Even during its first night, Old Portland seemed somewhat a reliquary. The signboard out front belonged to a lower Southeast playhouse where the Dandy's recorded Welcome To The Monkey House. A daunting collection of concert handbills dominates one corner. Woodwork was repurposed from the Multnomah Athletic Club. Furnishings could be traced to the Lotus, Wildwood, an early incarnation of the Hilton lounge—a decorous assemblage of artifacts salvaged from an increasingly distant civilization.
And, now, they've unearthed the Rosetta Stone.
Unseen for more than six years and long believed stolen or destroyed, the marquee of fabled rock venue Satyricon has returned to old Portland. Following a series of concerts across Europe two months ago, Taylor-Taylor returned to the Odditorium to find the sign leaning against a Roman column in the main room. "I had literally just come back from tour," he said, "and it was sitting there. I asked [the building caretaker] where it came from, and he had no idea. He wasn't here when it showed up… I'm just really glad the sign's amongst the M-99 and Napalm Beach posters. Funny, but, every time I look at it, my stomach still does a turn."

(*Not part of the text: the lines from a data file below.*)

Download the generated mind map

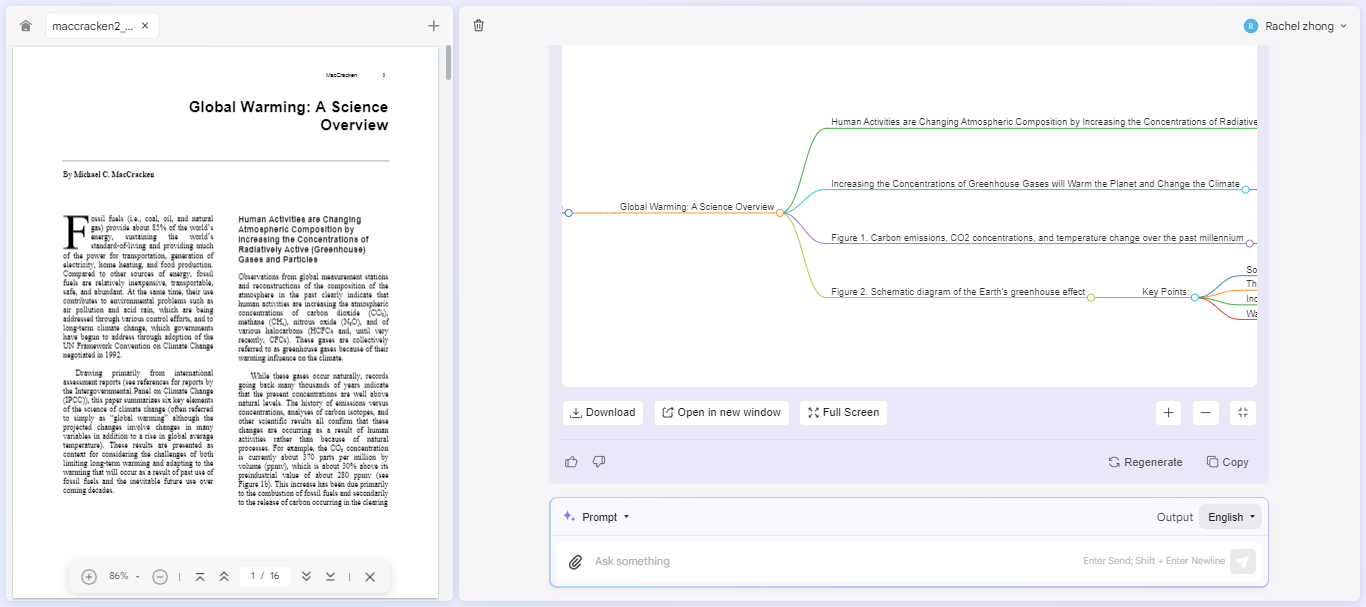602,412
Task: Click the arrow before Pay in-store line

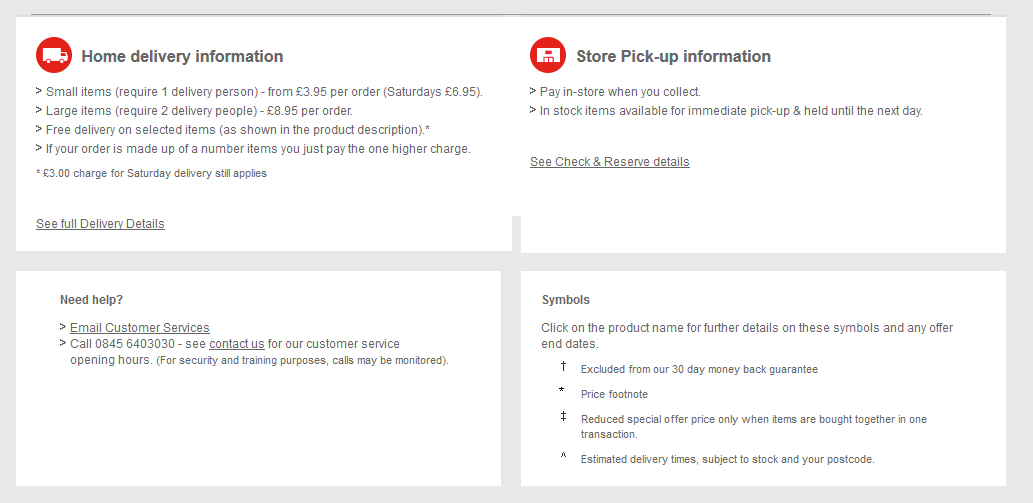Action: click(534, 92)
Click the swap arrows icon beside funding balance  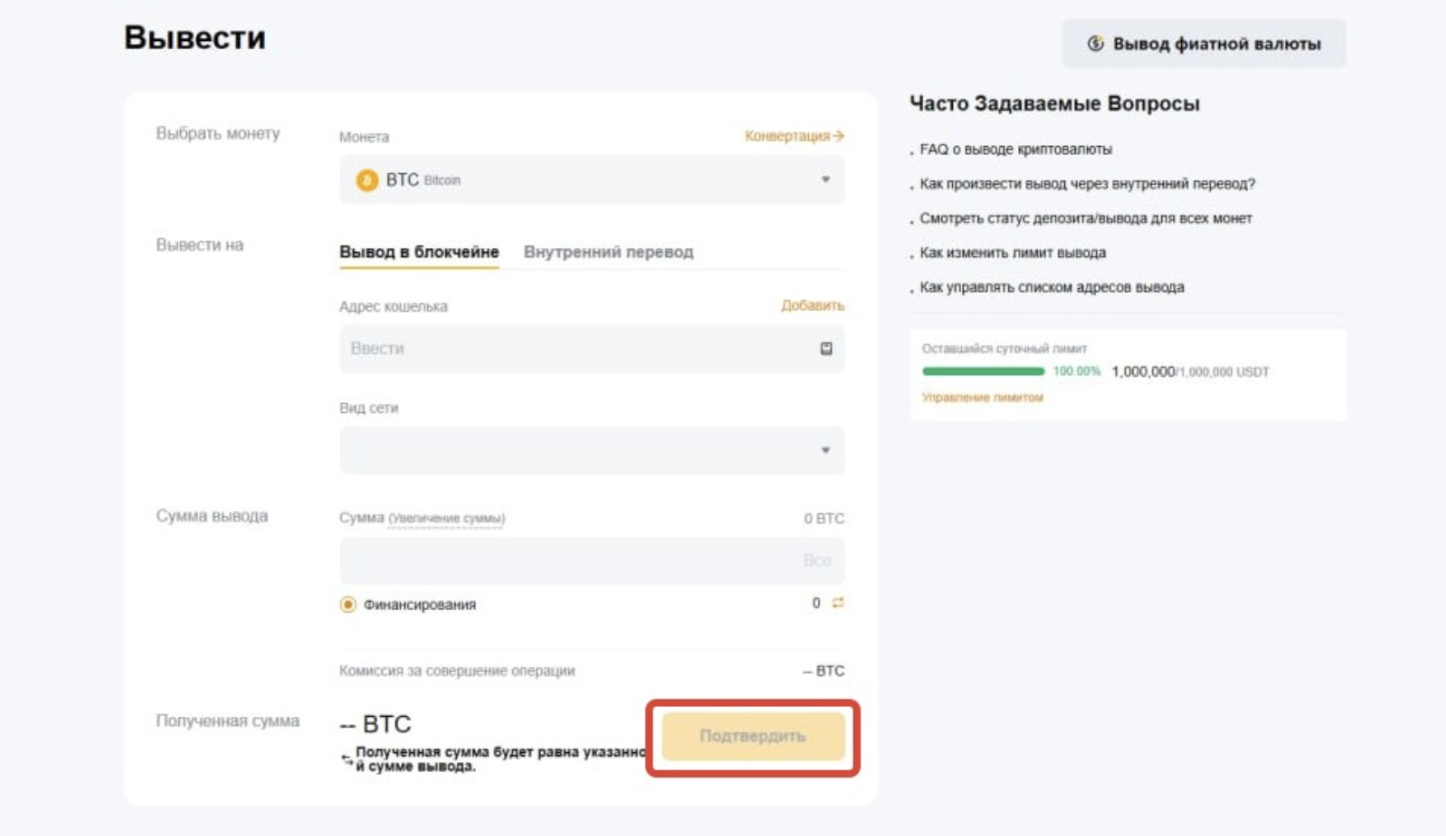(838, 603)
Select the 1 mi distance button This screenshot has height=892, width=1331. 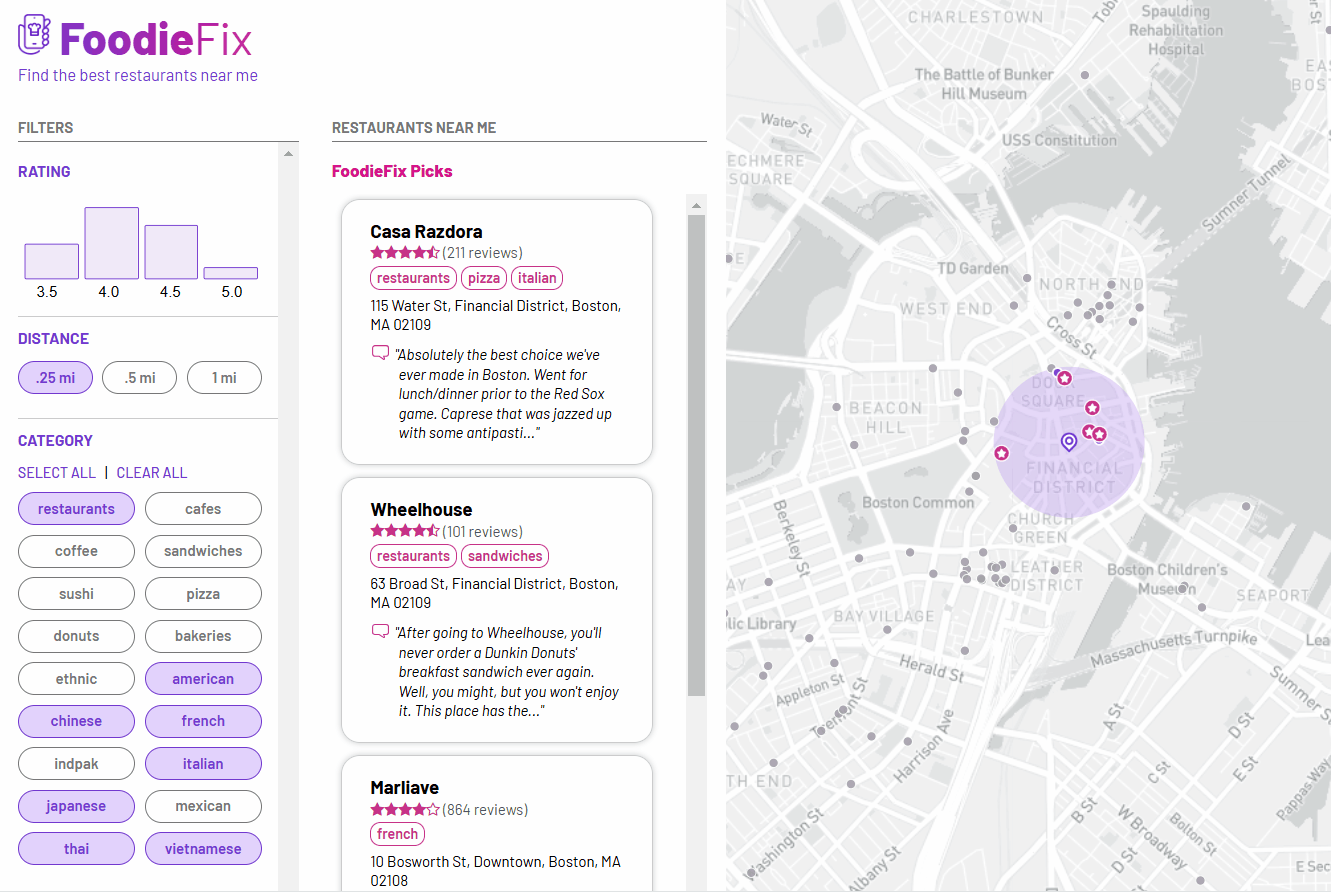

Since opening along a still-blighted stretch of darkest Old Town nearly 35 years ago, Satyricon soon became an irreplaceable hub of alternative culture and left-of-center nightlife within an often-parochial burg slow to embrace weirdness as chief civic virtue. Throughout the 80s and 90s, its dank, graffiti-strewn, surprisingly-small interiors served as launchpad for arena-bound proto-superstars (Pearl Jam, Nirvana, Foo Fighters), incubator for local heroes beyond number, and open canvas for acts (transgressive performance art, poetry readings, daft disco experiments) otherwise unable to find a stage. Alas, however fiercely its legend burns—site of riots, where Kurt met Courtney, longest running punk club on the west coast—the venue spent the new millennium struggling to stay afloat.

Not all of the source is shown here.